Men should take 2 pills per day together with twice per day 1 g of linseed oil, and women should take 2 pills per day together with 2 g of fish oil, rich in EPA and DHA.
Clinical trials of the nutraceutical food supplement
In an open-label prospective trial of the effect of 3 months of NFS with Qualisperm® to infertile men, sperm concentration increased by 60%, grade a motility was increased threefold, motile sperm concentration was multiplied by (median) 3.7, and morphology improved by 40% (Figure 4). The NNT calculated on the compiled data of 1053 couples included in a meta-analysis of double-blind trials with different types of antioxidants [49] and from our own clinic [22] was 8.
Figure 4: This bar histogram shows the results of sperm concentration (in millions per ml of native semen), rapid linear progressive motility (grade A, in %), all progressive motility (grades A and B added, in %), and morphology (% spermatozoa with normal morphological appearance, WHO criteria, Papanicolaou stain), before initiation and after 3 months of intake of the NFS together with linseed oil. The data are presented as Mean, error bars indicate 1 Standard Error of the Mean. P- values of statistical significance were calculated using the student’s t-test for paired observations.

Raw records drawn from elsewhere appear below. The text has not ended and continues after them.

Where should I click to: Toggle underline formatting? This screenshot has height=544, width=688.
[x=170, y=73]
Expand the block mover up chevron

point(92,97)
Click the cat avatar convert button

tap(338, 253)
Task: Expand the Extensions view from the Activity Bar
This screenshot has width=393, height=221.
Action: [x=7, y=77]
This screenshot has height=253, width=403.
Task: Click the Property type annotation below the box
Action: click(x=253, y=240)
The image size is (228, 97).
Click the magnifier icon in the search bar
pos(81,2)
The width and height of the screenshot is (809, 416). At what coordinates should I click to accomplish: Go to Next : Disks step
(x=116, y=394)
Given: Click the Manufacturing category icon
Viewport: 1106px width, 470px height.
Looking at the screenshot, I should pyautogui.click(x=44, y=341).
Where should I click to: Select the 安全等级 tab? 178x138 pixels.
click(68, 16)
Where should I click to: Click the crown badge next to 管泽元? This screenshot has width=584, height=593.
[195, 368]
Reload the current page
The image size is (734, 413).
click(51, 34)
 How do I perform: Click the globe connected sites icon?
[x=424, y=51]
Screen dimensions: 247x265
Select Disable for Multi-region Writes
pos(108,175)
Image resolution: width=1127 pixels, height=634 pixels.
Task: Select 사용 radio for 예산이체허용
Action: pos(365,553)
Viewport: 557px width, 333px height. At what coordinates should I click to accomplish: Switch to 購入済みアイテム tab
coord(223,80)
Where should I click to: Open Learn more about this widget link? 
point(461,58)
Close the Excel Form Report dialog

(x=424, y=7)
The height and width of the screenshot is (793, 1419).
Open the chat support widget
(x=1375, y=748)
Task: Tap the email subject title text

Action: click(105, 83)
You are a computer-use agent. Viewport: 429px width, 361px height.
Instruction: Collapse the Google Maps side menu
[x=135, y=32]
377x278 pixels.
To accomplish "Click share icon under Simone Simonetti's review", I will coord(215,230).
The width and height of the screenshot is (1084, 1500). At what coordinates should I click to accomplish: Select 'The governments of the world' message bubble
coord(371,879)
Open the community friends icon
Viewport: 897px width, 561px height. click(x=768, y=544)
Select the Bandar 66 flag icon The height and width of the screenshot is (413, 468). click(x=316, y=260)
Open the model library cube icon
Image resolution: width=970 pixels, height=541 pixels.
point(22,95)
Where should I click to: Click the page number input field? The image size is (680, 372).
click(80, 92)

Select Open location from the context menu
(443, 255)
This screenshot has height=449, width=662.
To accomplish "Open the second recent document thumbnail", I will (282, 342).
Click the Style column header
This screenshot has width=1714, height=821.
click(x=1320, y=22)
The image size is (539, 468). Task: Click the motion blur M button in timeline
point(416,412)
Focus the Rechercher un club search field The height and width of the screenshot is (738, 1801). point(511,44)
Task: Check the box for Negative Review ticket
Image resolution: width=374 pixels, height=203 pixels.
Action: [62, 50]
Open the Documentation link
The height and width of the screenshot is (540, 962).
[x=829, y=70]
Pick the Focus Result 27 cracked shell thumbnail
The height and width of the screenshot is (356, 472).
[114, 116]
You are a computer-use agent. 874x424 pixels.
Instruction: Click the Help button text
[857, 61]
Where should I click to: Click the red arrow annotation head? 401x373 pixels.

Since external factors exert synergistic amplification treatment should address both the causes and the mechanisms involved. This was done in a case-control trial comparing men treated for varicocele together with the NFS described above with matched untreated controls. The NNT within 3 months of treatment was 3.
The pregnancy rate per transfer obtained by IVF, complemented with ICSI whenever indicated, by the Fertility-Belgium centre has increased from 23% in 2006 (historical controls) to 35% in 2010 (Figure 5), by treating causal factors, and by adding NFS to the male partner (NNT = 8).
Figure 5: Percentage of ongoing pregnancies per transfer after IVF in the time period from the initiation of the ART programme in 1994 to 2010. The dotted line represents the average percentage of ongoing pregnancies in ll Belgian ART centres. (1) Indicates the start of systematic investigation and treatment of all male partners of infertile couples before IVF. (2) Indicates the start of the complementary treatment with NFS of the male and the female partner before IVF.
In a pilot double-blind trial against folic acid, both the female and the male partner were given the NFS. The male partner took the NFS plus linseed oil during 8 weeks before pick-up, and the female partner was treated with the NFS plus DHA and EPA enriched fish oil during the 6 weeks before and 2 weeks after pick-up. The ongoing pregnancy rate was 45% in the treated couples as compared to 20% in the controls treated with folic acid only. In this trial the NNT for ongoing pregnancy was 4 [50].
Treatment of the infertile couple should start with the thorough investigation of both partners, the adequate treatment of all causal diseases, and the correction of unfavorable external factors that are associated with, or may cause the impaired reproductive capacity. In addition, efforts should be made to counteract the mechanisms involved with the malfunction of the gametes. It is suggested to include the use of a judiciously composed NFS.
By applying this strategy, remarkable results have been obtained in terms of increasing the probability of spontaneous conception, or downgrading the complexity of the required technique of assisted reproduction, e.g. from IVF to IUI, or from ICSI to simple IVF. Preliminary data suggest a trend for this approach to enhance the success rate of IVF.
The authors thank Gabriël Devriendt M.Sci. (Nutriphyt Ltd, Belgium) for providing the material for the double-blind trials.